コクソンという田舎町で、連続殺人事件が起こる。主人公はマイペースであまり事件などには慣れていない警官ジョング。連続殺人事件はとても奇妙で、家族の1人が家族全員を惨殺するというもの。犯人は全身に湿疹を起こし、目は濁っている。そんな中、ジョングは町に怪しい日本人(國村隼)が住み着いたという話を聞く。

劇中には多くのミスリードが隠れている。事件の真相について観客が推察しても、すぐさまに裏切られるようなことが起こる。そして事件の真相というのは最後まで二転三転し続けるのだ。また、例えば死んだ人たちの写真や、呪いの人形のようなもの、祈祷、花や鳥たちなど一つ一つのアイテムが僕らの思考を揺さぶる。常に考えさせられるような内容だった。

今作について僕は人間の「弱さ」についての映画だと思った。自分の分からない者に出会った時、人は恐怖に怯える。自分の理解の範疇でしか物事を図ることが出来ない。そして何かを決めつけるということがどんなに危険なことか。その決めつけの理由も噂や先入観、夢など根拠のないものが元になってしまっているのだ。

一見すればおかしなこと、それでも僕らは先入観を取り払うことができない。今作で物語の流れと少し離れて、後から振り返ると異質なシーンがある。雷に打たれても死ななかった男についての件だ。そのことについて妻は「漢方薬を飲んでいたから」と答える。そんなはずはないのに、おかしな「根拠」から「事実」に対する理由を結び付けてしまっているのだ。そしてそれは警官達の事件への態度にも表れている。急に現れたよそ者、怪しそうという事で日本人を疑い、強引に捜査を続ける。

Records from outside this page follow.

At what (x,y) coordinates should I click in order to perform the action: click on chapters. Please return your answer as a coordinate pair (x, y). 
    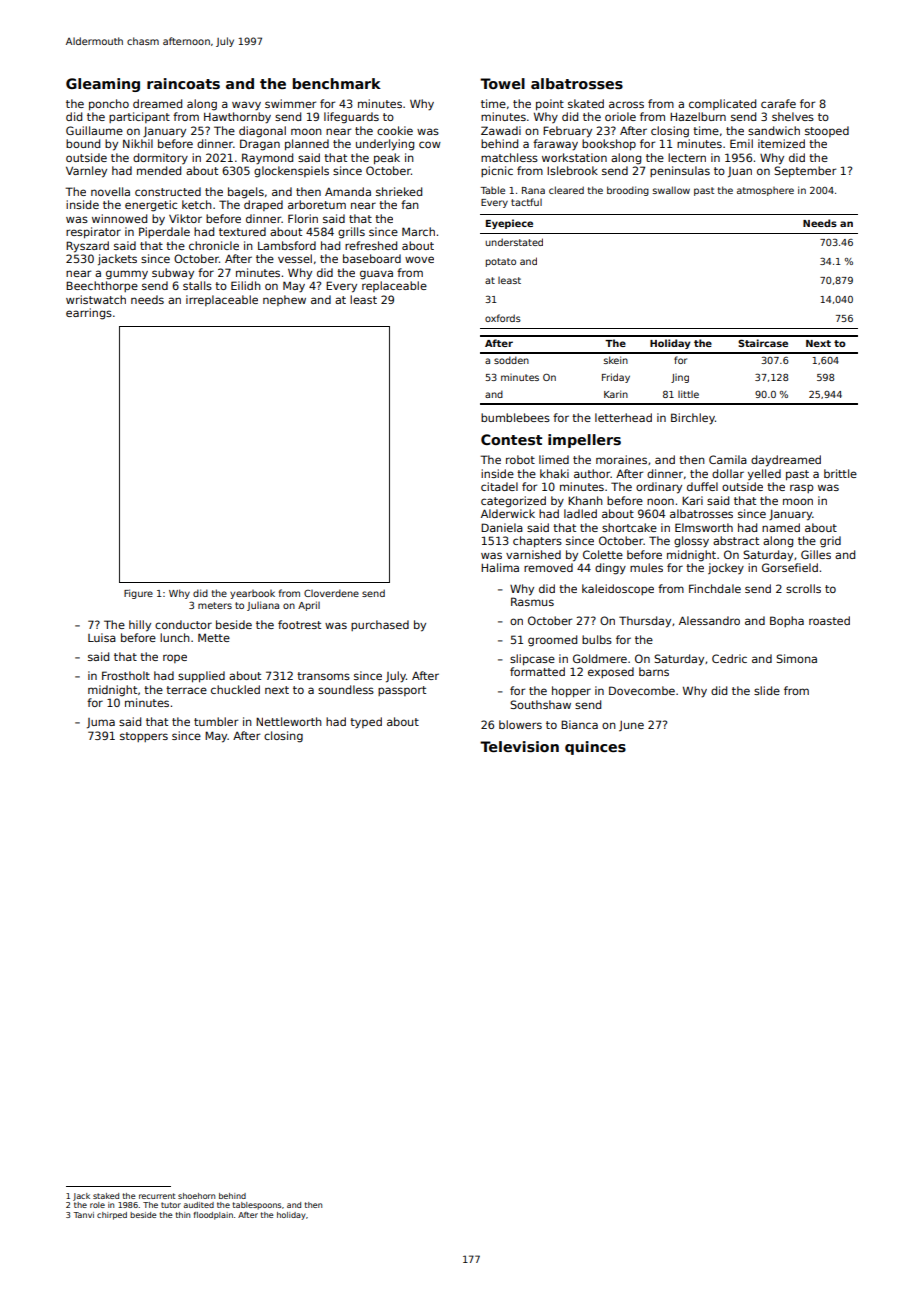
    Looking at the image, I should click on (537, 541).
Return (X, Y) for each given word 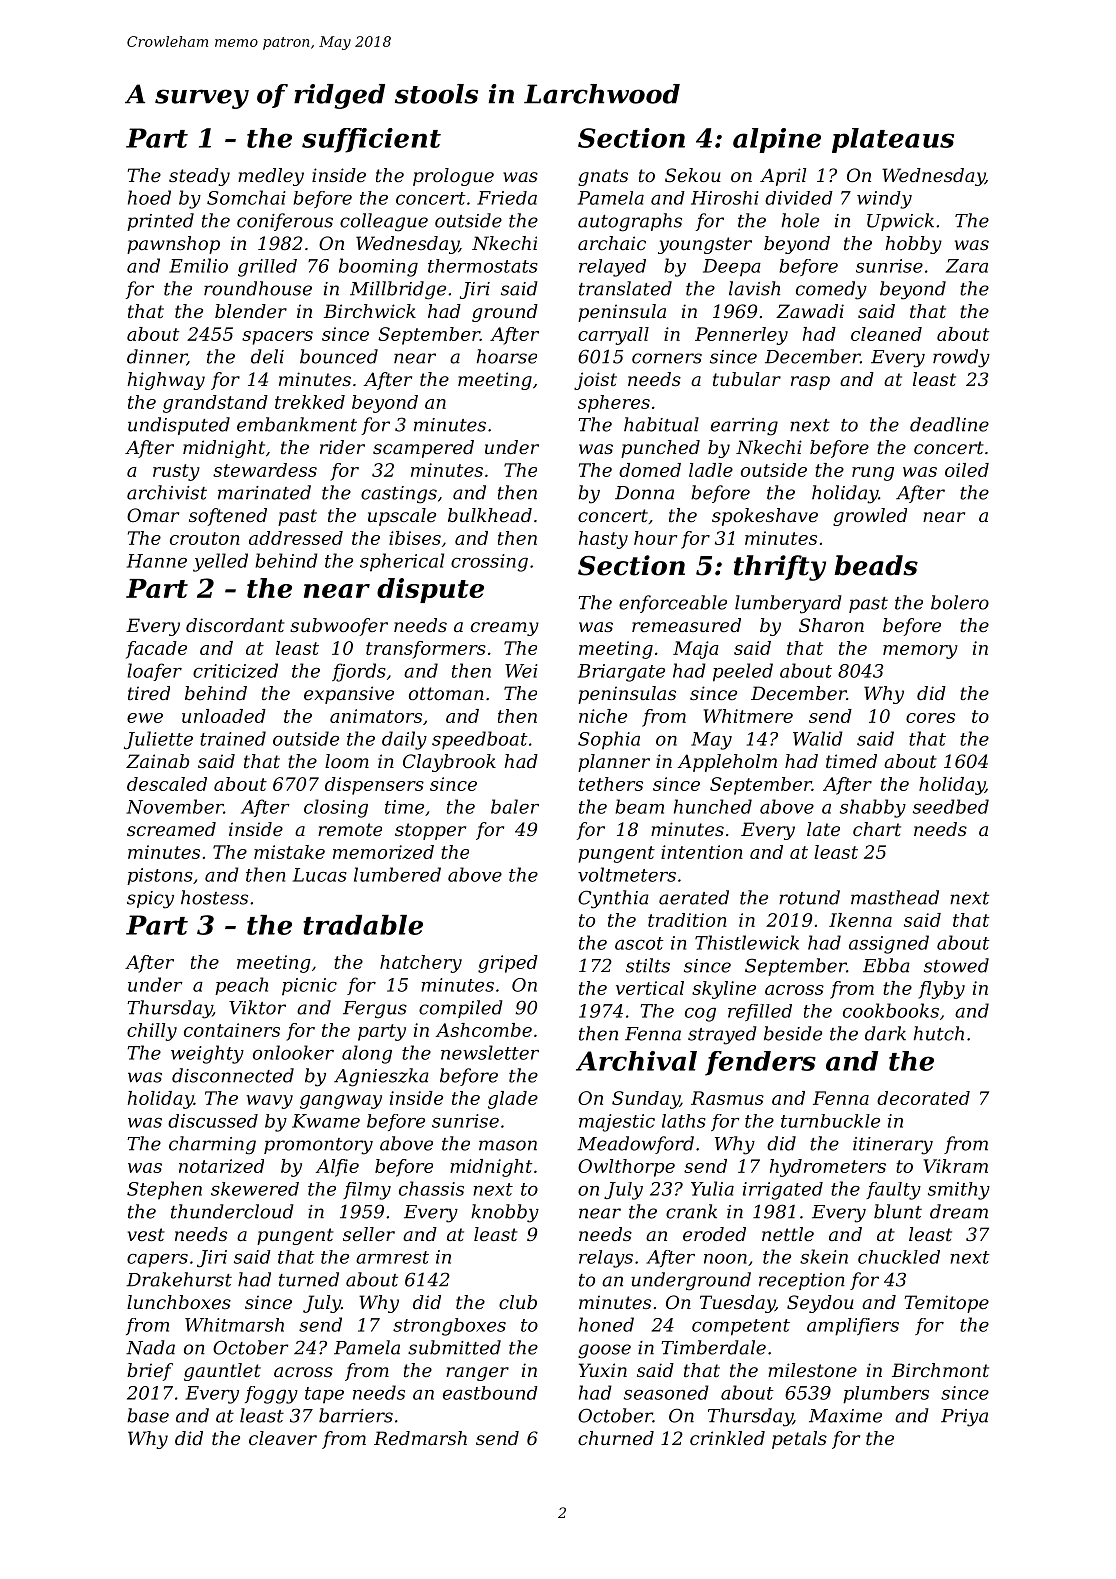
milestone (812, 1370)
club (518, 1302)
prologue (453, 177)
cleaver (283, 1438)
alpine (777, 140)
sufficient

恐怖は思考を停止させ、思い込みは確信に変わっていく。それはこの映画を見ている僕達にも同時に言えることなのだと思う。多くの人の今作への解釈を見ているととても面白く、僕自身もいまだにあれは何だったのだろう?と考え続けている。見ている間ずっと体に力が入ってしまい、156分があっという間だった。もう一度公開中に見れたら見たいな。ナ・ホンジン監督の今後の作品も大期待している。